## WHAT TO DO:
Please print out every entry below, verbatim.

Saved data entries:

★ ★ ★

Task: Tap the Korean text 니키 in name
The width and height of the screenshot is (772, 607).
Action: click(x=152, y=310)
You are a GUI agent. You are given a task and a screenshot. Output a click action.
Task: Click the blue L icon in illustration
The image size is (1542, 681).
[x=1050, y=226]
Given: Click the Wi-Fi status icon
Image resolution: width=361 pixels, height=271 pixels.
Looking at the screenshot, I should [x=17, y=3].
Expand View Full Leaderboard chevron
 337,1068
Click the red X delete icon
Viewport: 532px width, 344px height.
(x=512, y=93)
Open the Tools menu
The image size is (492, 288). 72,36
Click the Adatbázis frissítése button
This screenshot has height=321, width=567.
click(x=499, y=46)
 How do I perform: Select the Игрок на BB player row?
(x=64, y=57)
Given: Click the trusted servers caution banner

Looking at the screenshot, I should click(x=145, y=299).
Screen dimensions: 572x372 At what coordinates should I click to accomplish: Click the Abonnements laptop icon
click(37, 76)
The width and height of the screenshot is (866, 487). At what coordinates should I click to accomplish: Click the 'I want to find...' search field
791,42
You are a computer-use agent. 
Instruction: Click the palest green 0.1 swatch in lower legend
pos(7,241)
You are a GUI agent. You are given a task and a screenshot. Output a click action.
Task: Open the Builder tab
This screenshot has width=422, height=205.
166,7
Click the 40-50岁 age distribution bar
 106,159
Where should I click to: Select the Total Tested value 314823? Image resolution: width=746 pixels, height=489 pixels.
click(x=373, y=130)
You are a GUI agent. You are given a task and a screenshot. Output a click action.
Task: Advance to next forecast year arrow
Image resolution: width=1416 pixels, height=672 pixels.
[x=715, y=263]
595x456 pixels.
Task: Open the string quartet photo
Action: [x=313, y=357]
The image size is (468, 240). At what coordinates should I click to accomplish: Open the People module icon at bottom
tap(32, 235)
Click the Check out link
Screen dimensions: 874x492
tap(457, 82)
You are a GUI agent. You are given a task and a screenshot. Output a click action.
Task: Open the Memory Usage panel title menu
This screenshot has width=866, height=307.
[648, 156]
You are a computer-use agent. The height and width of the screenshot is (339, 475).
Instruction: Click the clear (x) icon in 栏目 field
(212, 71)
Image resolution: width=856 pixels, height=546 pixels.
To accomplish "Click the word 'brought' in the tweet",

★ ★ ★

## THE COMPLETED TASK:
Task: Tap the Korean text 니키 in name
The width and height of the screenshot is (772, 607).
Action: click(x=152, y=310)
You are a GUI agent. You are given a task and a screenshot. Output a click action.
Task: Click the blue L icon in illustration
The image size is (1542, 681).
[x=1050, y=226]
Given: Click the Wi-Fi status icon
Image resolution: width=361 pixels, height=271 pixels.
Looking at the screenshot, I should [x=17, y=3].
Expand View Full Leaderboard chevron
 337,1068
Click the red X delete icon
Viewport: 532px width, 344px height.
(x=512, y=93)
Open the Tools menu
The image size is (492, 288). 72,36
Click the Adatbázis frissítése button
This screenshot has height=321, width=567.
click(x=499, y=46)
 How do I perform: Select the Игрок на BB player row?
(x=64, y=57)
Given: Click the trusted servers caution banner

Looking at the screenshot, I should click(x=145, y=299).
Screen dimensions: 572x372 At what coordinates should I click to accomplish: Click the Abonnements laptop icon
click(37, 76)
The width and height of the screenshot is (866, 487). At what coordinates should I click to accomplish: Click the 'I want to find...' search field
791,42
You are a computer-use agent. 
Instruction: Click the palest green 0.1 swatch in lower legend
pos(7,241)
You are a GUI agent. You are given a task and a screenshot. Output a click action.
Task: Open the Builder tab
This screenshot has width=422, height=205.
166,7
Click the 40-50岁 age distribution bar
 106,159
Where should I click to: Select the Total Tested value 314823? Image resolution: width=746 pixels, height=489 pixels.
click(x=373, y=130)
You are a GUI agent. You are given a task and a screenshot. Output a click action.
Task: Advance to next forecast year arrow
Image resolution: width=1416 pixels, height=672 pixels.
[x=715, y=263]
595x456 pixels.
Task: Open the string quartet photo
Action: [x=313, y=357]
The image size is (468, 240). At what coordinates should I click to accomplish: Open the People module icon at bottom
tap(32, 235)
Click the Check out link
Screen dimensions: 874x492
tap(457, 82)
You are a GUI agent. You are given a task and a screenshot. Output a click action.
Task: Open the Memory Usage panel title menu
This screenshot has width=866, height=307.
[648, 156]
You are a computer-use agent. The height and width of the screenshot is (339, 475).
Instruction: Click the clear (x) icon in 栏目 field
(212, 71)
Image resolution: width=856 pixels, height=546 pixels.
To accomplish "Click the word 'brought' in the tweet",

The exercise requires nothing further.